■ Querspalte: Der Schumi-GAU
Seit Tschernobyl wissen wir: Das Schreckliche – es passiert irgendwann tatsächlich. Deshalb macht es keinen Sinn, die Augen zu schließen und katatonisch erstarrt auf die Katastrophe zu warten. Stellen wir uns der Realität und machen uns stets auf das Schlimmste gefaßt.
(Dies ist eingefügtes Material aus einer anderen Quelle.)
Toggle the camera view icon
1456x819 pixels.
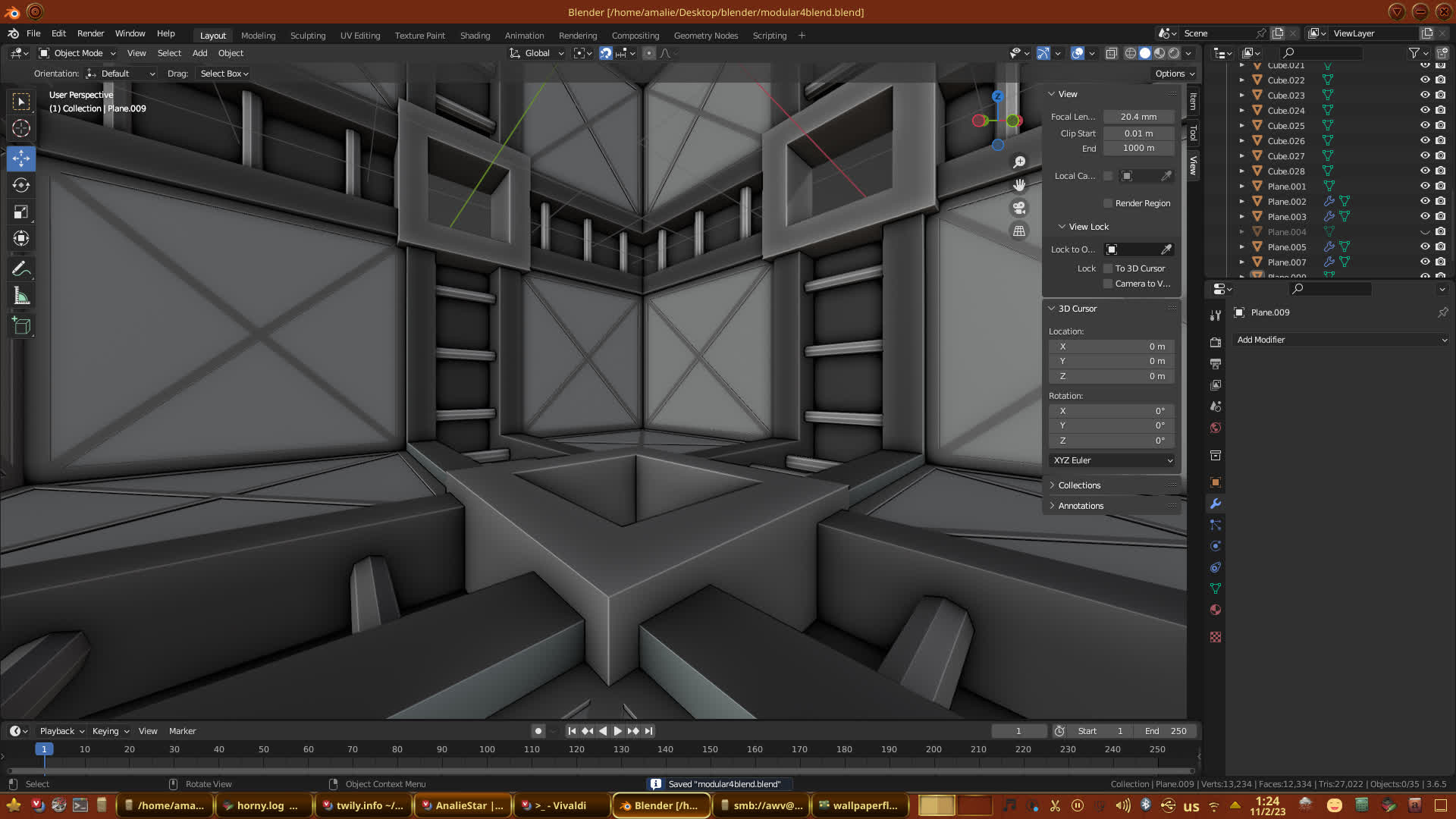pos(1019,208)
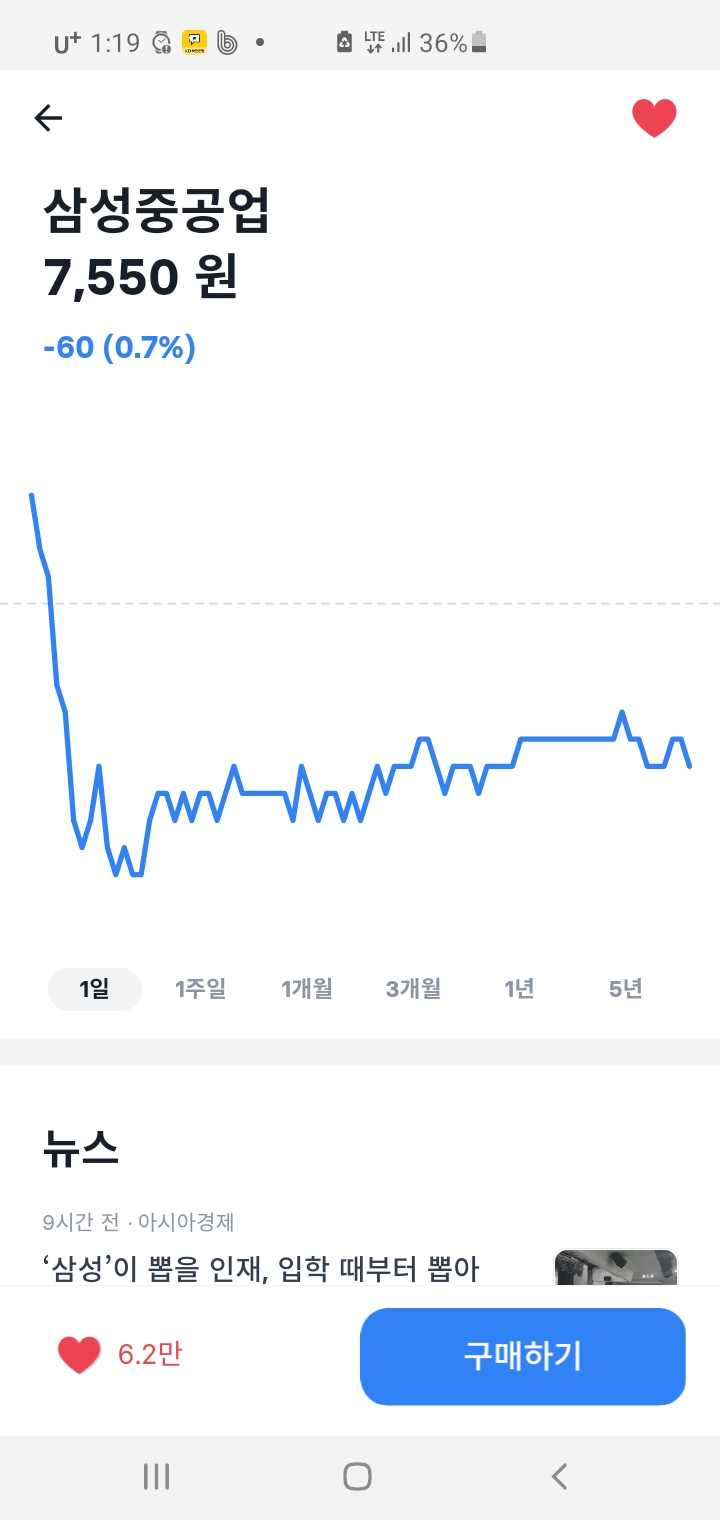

Das Schlimmste startet am Sonntag in Australien und heißt Formel-1-Weltmeisterschaft. Wenn es ganz dick kommt – „worst case“! – dann wird dieses Jahr SchumiI (Michael der Ältere) Weltmeister und Heinz-Harald Frentzen Vizeweltmeister oder umgekehrt. Und SchumiII (Ralf der Jüngere) rast auch noch unter die Besten.
Ein deutscher Doppel- oder Dreifachsieg. Ist Ihnen das ganze Ausmaß dieses röhrenden Super-GAUs bewußt? Wissen Sie, was dann auf unseren Straßen los ist? Wie die vielen kleinen Schumachers und Frentzens dann mit ihren Fuchsschwänzen, ihrer Rallyestreifenerotik und den tiefergelegten Glücksgefühlen PSomanisch über die Dörfer kacheln, an der Jet- Tankstelle Boxenstopp machen und uns auf dem Baumarkt-Parkplatz in der Gegengerade ausbremsen? Können Sie sich das wirklich vorstellen?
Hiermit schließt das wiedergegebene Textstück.